Try it
Search the material for "computer" and copy each line in which it is found.

Study material
┌──
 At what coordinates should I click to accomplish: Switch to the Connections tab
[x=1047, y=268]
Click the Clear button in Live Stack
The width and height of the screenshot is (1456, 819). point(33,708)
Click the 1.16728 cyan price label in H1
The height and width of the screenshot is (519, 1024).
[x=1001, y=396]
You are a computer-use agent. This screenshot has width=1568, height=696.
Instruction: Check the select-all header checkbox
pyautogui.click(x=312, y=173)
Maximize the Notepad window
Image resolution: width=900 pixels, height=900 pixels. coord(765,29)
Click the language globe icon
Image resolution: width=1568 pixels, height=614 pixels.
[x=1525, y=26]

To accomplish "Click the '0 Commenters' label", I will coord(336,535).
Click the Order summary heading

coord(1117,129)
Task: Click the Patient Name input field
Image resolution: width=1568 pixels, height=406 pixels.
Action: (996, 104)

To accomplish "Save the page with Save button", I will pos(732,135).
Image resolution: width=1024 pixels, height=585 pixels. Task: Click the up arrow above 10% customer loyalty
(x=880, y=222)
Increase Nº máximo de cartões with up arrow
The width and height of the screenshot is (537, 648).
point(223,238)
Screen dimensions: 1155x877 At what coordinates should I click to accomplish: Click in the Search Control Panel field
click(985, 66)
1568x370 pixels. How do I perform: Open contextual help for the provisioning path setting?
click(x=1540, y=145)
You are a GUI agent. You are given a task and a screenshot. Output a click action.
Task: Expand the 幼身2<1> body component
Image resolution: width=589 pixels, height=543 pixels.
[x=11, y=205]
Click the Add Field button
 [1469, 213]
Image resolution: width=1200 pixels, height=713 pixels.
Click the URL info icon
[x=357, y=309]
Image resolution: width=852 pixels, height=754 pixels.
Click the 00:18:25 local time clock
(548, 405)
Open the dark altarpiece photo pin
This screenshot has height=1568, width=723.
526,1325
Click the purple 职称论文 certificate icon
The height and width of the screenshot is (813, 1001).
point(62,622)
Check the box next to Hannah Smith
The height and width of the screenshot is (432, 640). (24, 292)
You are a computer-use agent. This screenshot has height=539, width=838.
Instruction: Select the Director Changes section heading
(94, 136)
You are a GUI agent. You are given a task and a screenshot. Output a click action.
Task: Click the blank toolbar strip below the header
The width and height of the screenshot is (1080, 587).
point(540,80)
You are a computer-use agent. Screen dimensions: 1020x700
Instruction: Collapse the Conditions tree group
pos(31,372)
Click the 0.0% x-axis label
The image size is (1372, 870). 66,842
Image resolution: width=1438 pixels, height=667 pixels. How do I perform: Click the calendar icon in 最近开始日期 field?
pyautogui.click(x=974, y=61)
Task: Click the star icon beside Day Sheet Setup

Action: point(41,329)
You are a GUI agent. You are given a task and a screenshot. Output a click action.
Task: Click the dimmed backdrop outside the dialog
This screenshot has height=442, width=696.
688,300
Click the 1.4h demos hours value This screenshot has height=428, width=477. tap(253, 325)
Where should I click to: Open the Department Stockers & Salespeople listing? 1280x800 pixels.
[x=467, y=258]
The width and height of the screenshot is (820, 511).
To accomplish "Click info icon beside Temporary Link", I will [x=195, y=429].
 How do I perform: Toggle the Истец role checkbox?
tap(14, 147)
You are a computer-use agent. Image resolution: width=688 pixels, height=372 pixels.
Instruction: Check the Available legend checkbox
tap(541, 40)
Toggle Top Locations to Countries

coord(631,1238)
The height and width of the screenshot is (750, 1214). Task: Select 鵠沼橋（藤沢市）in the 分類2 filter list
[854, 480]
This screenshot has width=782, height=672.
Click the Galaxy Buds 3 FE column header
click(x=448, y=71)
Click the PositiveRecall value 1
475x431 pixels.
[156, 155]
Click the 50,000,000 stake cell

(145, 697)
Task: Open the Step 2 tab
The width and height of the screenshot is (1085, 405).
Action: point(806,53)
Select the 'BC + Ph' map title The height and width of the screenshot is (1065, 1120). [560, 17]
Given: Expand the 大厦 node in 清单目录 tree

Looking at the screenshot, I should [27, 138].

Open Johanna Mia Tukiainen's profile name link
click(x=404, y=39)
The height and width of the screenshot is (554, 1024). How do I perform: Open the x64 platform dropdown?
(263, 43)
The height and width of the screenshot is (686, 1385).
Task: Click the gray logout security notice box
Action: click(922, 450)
└──
Exercise solution
You are a computer-use agent. This screenshot has width=1568, height=696.
You are a computer-use agent. This screenshot has height=539, width=838.
You are a computer-use agent. Screen dimensions: 1020x700
You are a computer-use agent. Image resolution: width=688 pixels, height=372 pixels.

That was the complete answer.